=== Material ===

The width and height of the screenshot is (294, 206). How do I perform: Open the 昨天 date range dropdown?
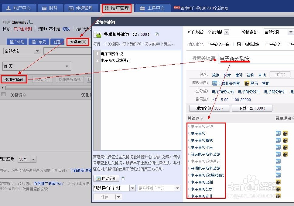[x=36, y=66]
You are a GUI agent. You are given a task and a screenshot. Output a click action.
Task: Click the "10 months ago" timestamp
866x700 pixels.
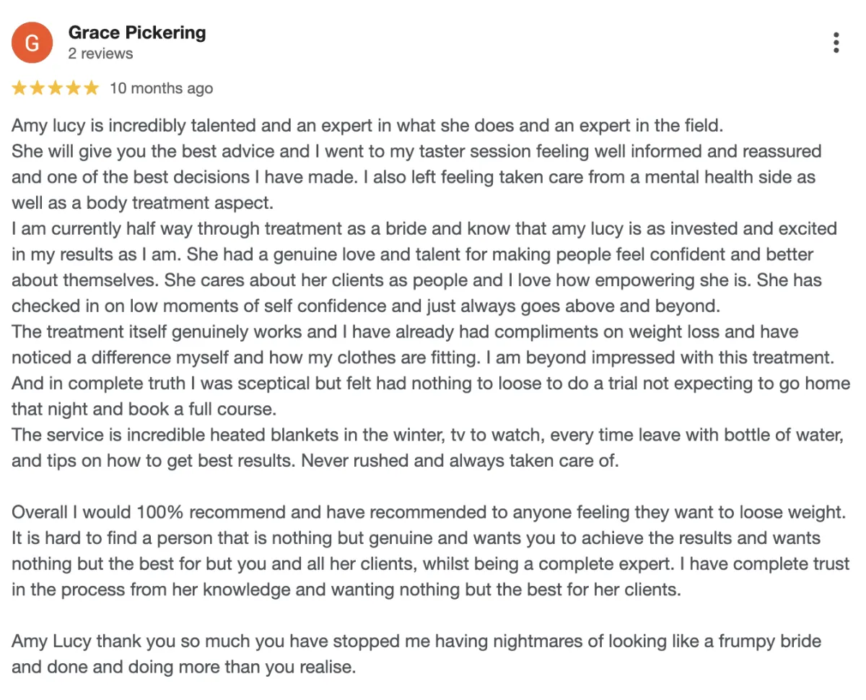pyautogui.click(x=161, y=88)
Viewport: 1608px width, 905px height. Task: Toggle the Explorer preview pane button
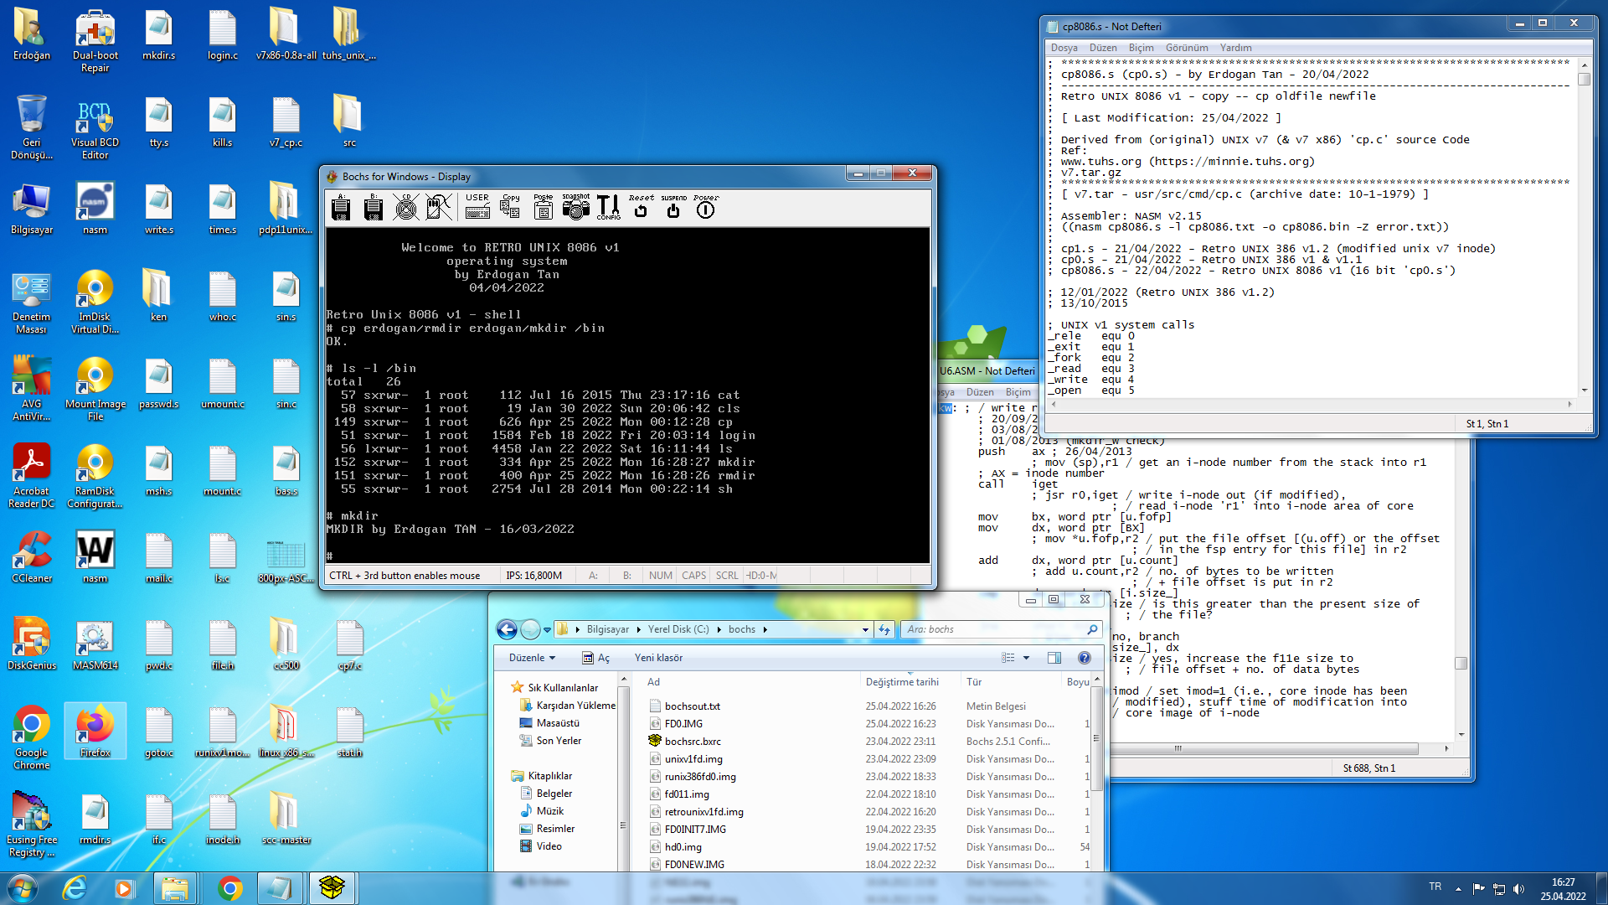coord(1054,658)
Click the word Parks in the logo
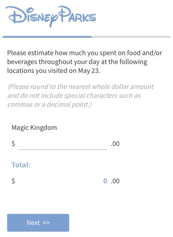Screen dimensions: 173x237 (x=77, y=14)
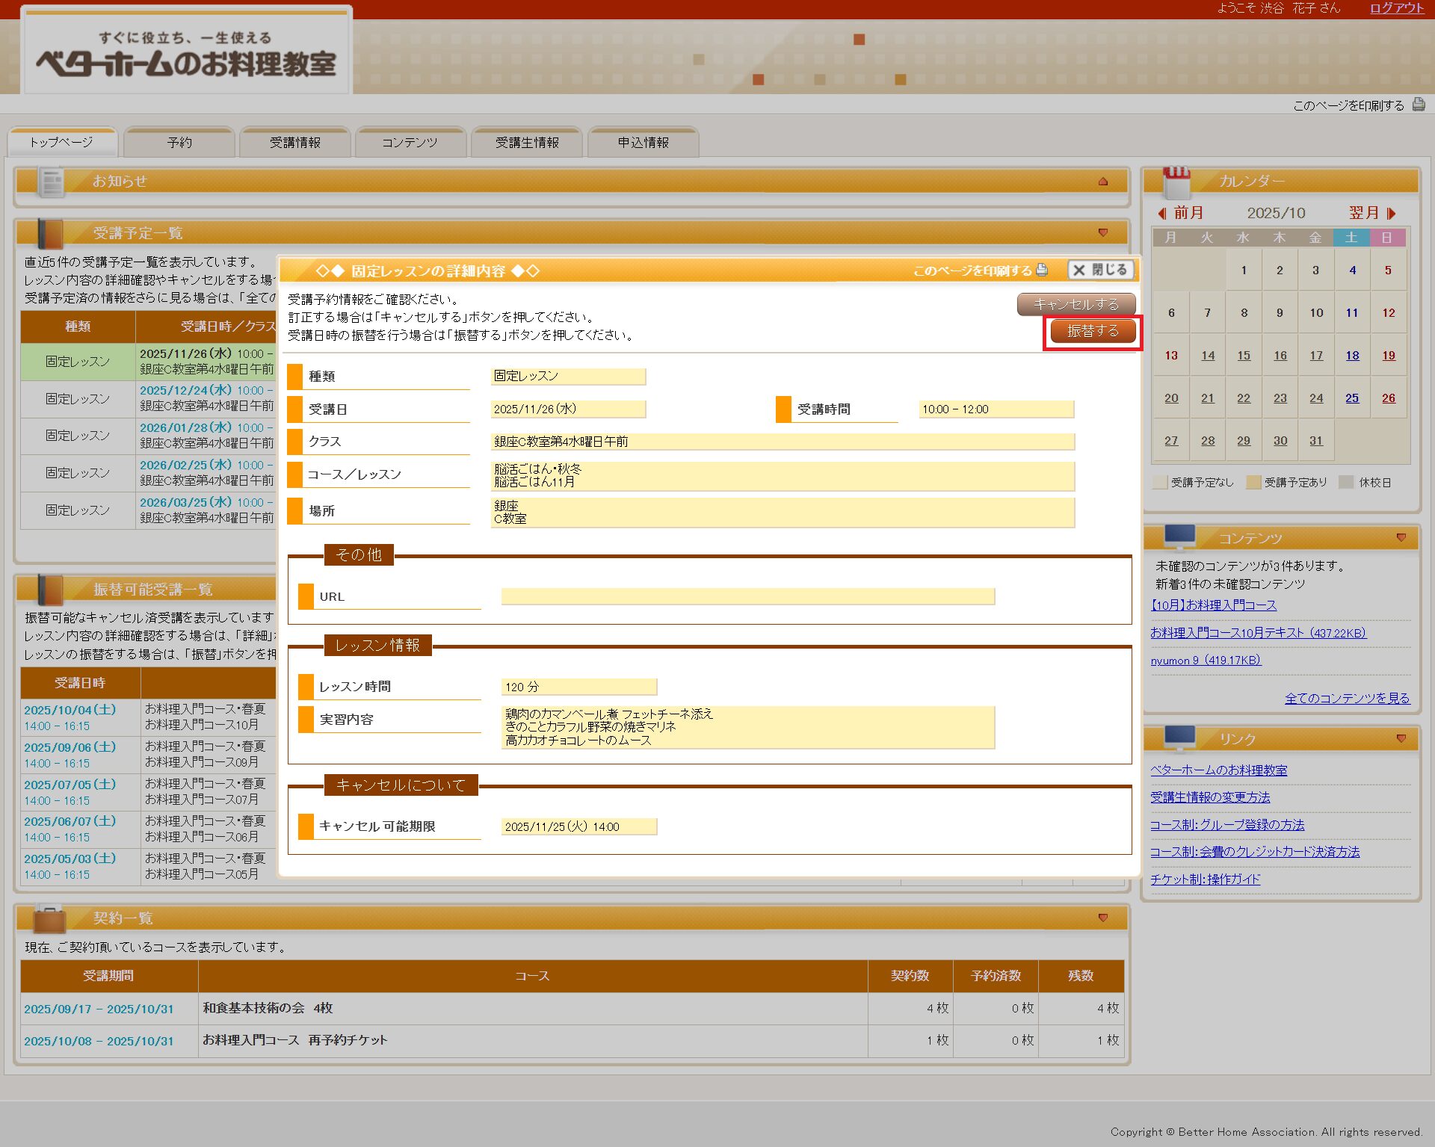Select October 18 in the calendar
Screen dimensions: 1435x1147
tap(1352, 356)
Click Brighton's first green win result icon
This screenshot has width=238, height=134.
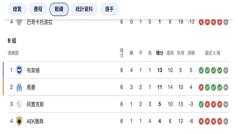coord(201,70)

===

Repeat the entries from the line containing "You are a GUI" through the end of the entries, inclusive, with "screenshot" swapped for "screen capture" and nothing else changed. Leave the pictures out of your answer.

You are a GUI agent. You are given a task and a screen capture. Output a click action.
Task: Click the "10 months ago" timestamp
866x700 pixels.
pyautogui.click(x=161, y=88)
Viewport: 1608px width, 905px height. Task: Toggle the Explorer preview pane button
coord(1054,658)
Click the word Parks in the logo
Screen dimensions: 173x237 (x=77, y=14)
Select October 18 in the calendar
Screen dimensions: 1435x1147
tap(1352, 356)
Click Brighton's first green win result icon
This screen capture has width=238, height=134.
coord(201,70)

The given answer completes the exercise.